# Problem statement
Exact copy, pictures excluded: please retype every record below.

:: Recorded data ::

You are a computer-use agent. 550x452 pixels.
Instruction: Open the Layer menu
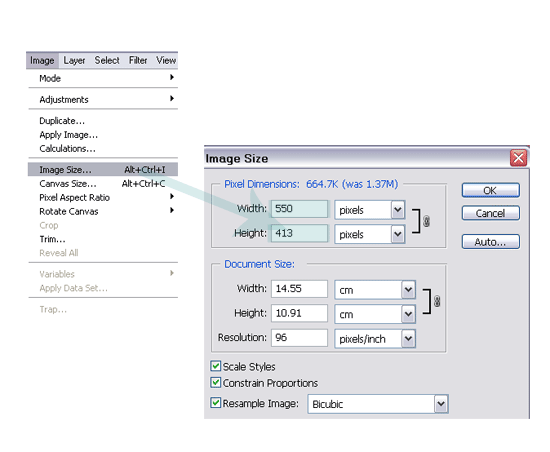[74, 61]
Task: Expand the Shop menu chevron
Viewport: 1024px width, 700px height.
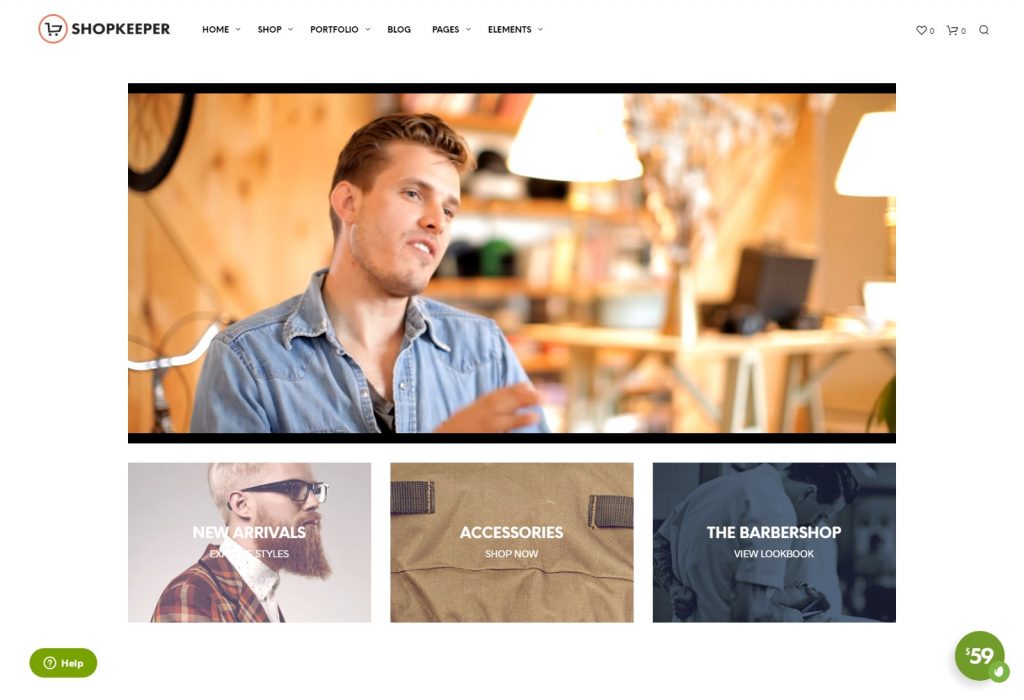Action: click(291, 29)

:::

# Response to this task
You are a computer-use agent. 550x452 pixels.
Instruction: Open the Layer menu
[74, 61]
Task: Expand the Shop menu chevron
Viewport: 1024px width, 700px height.
Action: click(291, 29)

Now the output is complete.